On May 26, 2010, the Delhi High Court ordered the Delhi government and other agencies to speed up registration of workers at construction sites for the Commonwealth Games. “These people are neglected… they must be protected. There should be no kind of exploitation of these workers. The government agencies must adopt a positive approach,” the court observed. 

A division bench comprising Chief Justice Dipak Misra and Justice Madan B Lokur expressed concern when they learnt that only 400 workers out of 40,000 had been registered; they decided to draw up rules for the authorities after observing that while registration of workers might be ongoing, there are still thousands left to be registered. 

On January 27, 2010, the court ordered an inspection after admitting a public interest petition filed by the non-government organisation People’s Union For Democratic Rights. The court constituted a five-member monitoring committee, including former UN ambassador Arundhati Ghosh, the labour commissioner and the labour secretary, to inspect Commonwealth Games sites. 

A report by the monitoring committee, later in March, revealed that 43 workers had died at various construction sites while thousands of others were deprived of minimum wages and other entitlements. The court told the authorities to ensure compliance with provisions relating to the country’s labour laws. 

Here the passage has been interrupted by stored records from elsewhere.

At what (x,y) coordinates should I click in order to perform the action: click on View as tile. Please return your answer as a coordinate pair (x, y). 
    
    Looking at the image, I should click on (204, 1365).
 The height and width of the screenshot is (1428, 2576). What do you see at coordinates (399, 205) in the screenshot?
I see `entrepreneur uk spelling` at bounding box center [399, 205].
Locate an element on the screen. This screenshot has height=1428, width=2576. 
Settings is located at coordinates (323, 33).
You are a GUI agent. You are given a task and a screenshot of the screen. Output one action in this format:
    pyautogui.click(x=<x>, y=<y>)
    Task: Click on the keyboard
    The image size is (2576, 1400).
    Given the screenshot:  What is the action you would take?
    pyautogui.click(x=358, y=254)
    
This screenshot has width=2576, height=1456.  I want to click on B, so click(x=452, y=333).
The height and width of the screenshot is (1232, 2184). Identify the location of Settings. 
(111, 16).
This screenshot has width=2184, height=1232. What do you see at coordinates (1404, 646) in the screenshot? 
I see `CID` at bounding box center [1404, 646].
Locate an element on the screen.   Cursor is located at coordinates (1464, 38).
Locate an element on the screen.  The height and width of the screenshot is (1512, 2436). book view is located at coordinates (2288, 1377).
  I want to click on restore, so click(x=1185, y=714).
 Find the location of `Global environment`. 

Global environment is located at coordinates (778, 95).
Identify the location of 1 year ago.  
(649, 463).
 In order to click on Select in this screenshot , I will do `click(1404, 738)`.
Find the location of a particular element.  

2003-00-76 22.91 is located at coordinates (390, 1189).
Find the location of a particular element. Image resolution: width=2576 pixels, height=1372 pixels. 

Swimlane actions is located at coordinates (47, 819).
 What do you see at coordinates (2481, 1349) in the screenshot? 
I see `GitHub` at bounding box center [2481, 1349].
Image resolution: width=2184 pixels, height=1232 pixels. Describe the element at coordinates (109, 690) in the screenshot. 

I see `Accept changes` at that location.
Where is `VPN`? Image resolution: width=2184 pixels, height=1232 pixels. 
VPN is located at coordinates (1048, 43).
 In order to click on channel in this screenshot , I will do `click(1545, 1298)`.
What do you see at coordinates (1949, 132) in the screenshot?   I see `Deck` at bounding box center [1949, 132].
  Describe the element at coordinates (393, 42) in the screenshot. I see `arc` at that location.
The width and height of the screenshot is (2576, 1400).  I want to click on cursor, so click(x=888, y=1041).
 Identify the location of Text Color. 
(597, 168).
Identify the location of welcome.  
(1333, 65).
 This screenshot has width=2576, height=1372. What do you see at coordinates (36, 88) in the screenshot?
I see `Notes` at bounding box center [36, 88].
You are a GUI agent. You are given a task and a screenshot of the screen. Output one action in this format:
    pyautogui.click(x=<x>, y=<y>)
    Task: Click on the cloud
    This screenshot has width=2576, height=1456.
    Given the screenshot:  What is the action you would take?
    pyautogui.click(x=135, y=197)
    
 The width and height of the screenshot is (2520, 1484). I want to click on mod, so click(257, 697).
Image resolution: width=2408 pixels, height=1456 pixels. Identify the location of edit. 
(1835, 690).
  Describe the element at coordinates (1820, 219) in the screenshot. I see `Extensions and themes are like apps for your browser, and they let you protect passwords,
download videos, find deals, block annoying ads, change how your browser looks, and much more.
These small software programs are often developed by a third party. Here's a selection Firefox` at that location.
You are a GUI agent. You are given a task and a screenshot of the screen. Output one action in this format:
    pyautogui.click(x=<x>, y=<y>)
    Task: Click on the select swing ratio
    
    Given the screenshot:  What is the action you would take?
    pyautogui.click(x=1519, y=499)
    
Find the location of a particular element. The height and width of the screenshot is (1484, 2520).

The court’s first directive to the Delhi government and agencies like the MCD, NDMC, DDA, DMRC, DIAL, PWD and CPWD, was to make “all possible” effort to register the maximum number of workers so that they were not deprived of statutory benefits. In its second point, the bench held that providing identity cards was essential as this was also the way to avoid future unwarranted litigation. 

“Passbooks (a booklet for registered workers carrying benefits like loans, insurance and medical cover, among others) should also be given to all workers and the concerned labour department should monitor this. They must ensure that people working in this weather have food, clothing and shelter and live with dignity,” the bench said. 

For the first time since the petition was taken up in January, the court asked the state government to draft an education scheme for workers’ children, noting that illiteracy was the root of problems relating to their welfare. The fourth directive regarding education for workers’ children came as the court took into account the widespread illiteracy among workers. 

The fifth directive asked the authorities to ensure medical facilities along with benefits relating to maternity, death, accident, and insurance, after guidelines were framed. The court directed the Delhi government and other agencies to file a compliance report by July 7. 

The 2010 Commonwealth Games are scheduled to be held later this year between October 3 and 14. This will be the largest multi-sport event conducted to date in Delhi and India, which hosted the Asian Games in 1951 and 1982.